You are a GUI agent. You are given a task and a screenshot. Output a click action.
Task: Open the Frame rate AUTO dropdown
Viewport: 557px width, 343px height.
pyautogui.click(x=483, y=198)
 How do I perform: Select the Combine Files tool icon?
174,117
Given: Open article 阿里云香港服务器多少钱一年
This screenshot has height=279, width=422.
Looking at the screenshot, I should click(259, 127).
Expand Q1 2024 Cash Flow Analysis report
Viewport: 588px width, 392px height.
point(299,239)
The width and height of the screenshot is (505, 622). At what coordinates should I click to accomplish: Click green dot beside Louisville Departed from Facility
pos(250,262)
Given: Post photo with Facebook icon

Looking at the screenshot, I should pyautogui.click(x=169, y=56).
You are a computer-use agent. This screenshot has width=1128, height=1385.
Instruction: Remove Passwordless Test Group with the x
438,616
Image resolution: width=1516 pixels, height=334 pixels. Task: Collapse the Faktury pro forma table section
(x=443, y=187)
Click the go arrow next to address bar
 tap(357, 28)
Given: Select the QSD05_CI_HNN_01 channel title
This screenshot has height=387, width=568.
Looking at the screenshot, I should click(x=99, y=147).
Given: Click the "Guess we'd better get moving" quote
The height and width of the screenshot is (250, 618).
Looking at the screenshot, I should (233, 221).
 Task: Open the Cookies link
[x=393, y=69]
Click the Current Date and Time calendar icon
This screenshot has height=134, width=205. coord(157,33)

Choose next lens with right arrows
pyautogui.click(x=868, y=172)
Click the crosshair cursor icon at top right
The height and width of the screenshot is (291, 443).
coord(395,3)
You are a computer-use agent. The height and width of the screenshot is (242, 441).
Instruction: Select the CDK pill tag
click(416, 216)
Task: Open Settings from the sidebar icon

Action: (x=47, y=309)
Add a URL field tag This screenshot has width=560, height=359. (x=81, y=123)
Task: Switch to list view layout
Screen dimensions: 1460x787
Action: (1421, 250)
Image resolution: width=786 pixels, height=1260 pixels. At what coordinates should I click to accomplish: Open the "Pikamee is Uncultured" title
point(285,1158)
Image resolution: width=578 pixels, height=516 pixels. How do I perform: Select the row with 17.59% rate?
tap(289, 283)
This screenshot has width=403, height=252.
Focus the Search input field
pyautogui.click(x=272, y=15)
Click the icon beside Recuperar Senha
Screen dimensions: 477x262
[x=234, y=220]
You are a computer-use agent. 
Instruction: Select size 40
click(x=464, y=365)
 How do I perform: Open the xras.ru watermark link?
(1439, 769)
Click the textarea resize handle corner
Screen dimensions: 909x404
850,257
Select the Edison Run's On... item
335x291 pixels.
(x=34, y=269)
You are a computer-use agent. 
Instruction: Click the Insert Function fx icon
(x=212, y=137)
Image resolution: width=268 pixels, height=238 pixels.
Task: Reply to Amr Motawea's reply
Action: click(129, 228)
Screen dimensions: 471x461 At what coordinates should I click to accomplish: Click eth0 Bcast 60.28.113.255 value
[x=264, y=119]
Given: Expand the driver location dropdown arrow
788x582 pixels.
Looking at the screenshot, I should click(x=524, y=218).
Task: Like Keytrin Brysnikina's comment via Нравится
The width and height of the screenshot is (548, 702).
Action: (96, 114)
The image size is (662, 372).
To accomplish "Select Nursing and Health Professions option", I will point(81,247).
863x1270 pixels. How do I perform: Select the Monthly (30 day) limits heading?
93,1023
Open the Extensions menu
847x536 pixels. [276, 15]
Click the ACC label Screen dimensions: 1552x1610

###

*Task instructions*: Give the data again, unchanged in every line.

*Worked solution*:
You are a GUI agent. You are given a task and a screenshot. Output a click action.
Task: Open the Frame rate AUTO dropdown
Viewport: 557px width, 343px height.
pyautogui.click(x=483, y=198)
 How do I perform: Select the Combine Files tool icon?
174,117
Given: Open article 阿里云香港服务器多少钱一年
This screenshot has height=279, width=422.
Looking at the screenshot, I should click(259, 127).
Expand Q1 2024 Cash Flow Analysis report
Viewport: 588px width, 392px height.
point(299,239)
The width and height of the screenshot is (505, 622). At what coordinates should I click to accomplish: Click green dot beside Louisville Departed from Facility
pos(250,262)
Given: Post photo with Facebook icon

Looking at the screenshot, I should pyautogui.click(x=169, y=56).
You are a computer-use agent. This screenshot has width=1128, height=1385.
Instruction: Remove Passwordless Test Group with the x
438,616
Image resolution: width=1516 pixels, height=334 pixels. Task: Collapse the Faktury pro forma table section
(x=443, y=187)
Click the go arrow next to address bar
 tap(357, 28)
Given: Select the QSD05_CI_HNN_01 channel title
This screenshot has height=387, width=568.
Looking at the screenshot, I should click(x=99, y=147).
Given: Click the "Guess we'd better get moving" quote
The height and width of the screenshot is (250, 618).
Looking at the screenshot, I should (233, 221).
 Task: Open the Cookies link
[x=393, y=69]
Click the Current Date and Time calendar icon
This screenshot has height=134, width=205. coord(157,33)

Choose next lens with right arrows
pyautogui.click(x=868, y=172)
Click the crosshair cursor icon at top right
The height and width of the screenshot is (291, 443).
coord(395,3)
You are a computer-use agent. The height and width of the screenshot is (242, 441).
Instruction: Select the CDK pill tag
click(416, 216)
Task: Open Settings from the sidebar icon

Action: (x=47, y=309)
Add a URL field tag This screenshot has width=560, height=359. (x=81, y=123)
Task: Switch to list view layout
Screen dimensions: 1460x787
Action: (1421, 250)
Image resolution: width=786 pixels, height=1260 pixels. At what coordinates should I click to accomplish: Open the "Pikamee is Uncultured" title
point(285,1158)
Image resolution: width=578 pixels, height=516 pixels. How do I perform: Select the row with 17.59% rate?
tap(289, 283)
This screenshot has width=403, height=252.
Focus the Search input field
pyautogui.click(x=272, y=15)
Click the icon beside Recuperar Senha
Screen dimensions: 477x262
[x=234, y=220]
You are a computer-use agent. 
Instruction: Select size 40
click(x=464, y=365)
 How do I perform: Open the xras.ru watermark link?
(1439, 769)
Click the textarea resize handle corner
Screen dimensions: 909x404
850,257
Select the Edison Run's On... item
335x291 pixels.
(x=34, y=269)
You are a computer-use agent. 
Instruction: Click the Insert Function fx icon
(x=212, y=137)
Image resolution: width=268 pixels, height=238 pixels.
Task: Reply to Amr Motawea's reply
Action: click(129, 228)
Screen dimensions: 471x461 At what coordinates should I click to accomplish: Click eth0 Bcast 60.28.113.255 value
[x=264, y=119]
Given: Expand the driver location dropdown arrow
788x582 pixels.
Looking at the screenshot, I should click(x=524, y=218).
Task: Like Keytrin Brysnikina's comment via Нравится
The width and height of the screenshot is (548, 702).
Action: (96, 114)
The image size is (662, 372).
To accomplish "Select Nursing and Health Professions option", I will point(81,247).
863x1270 pixels. How do I perform: Select the Monthly (30 day) limits heading?
93,1023
Open the Extensions menu
847x536 pixels. [276, 15]
Click the ACC label Screen dimensions: 1552x1610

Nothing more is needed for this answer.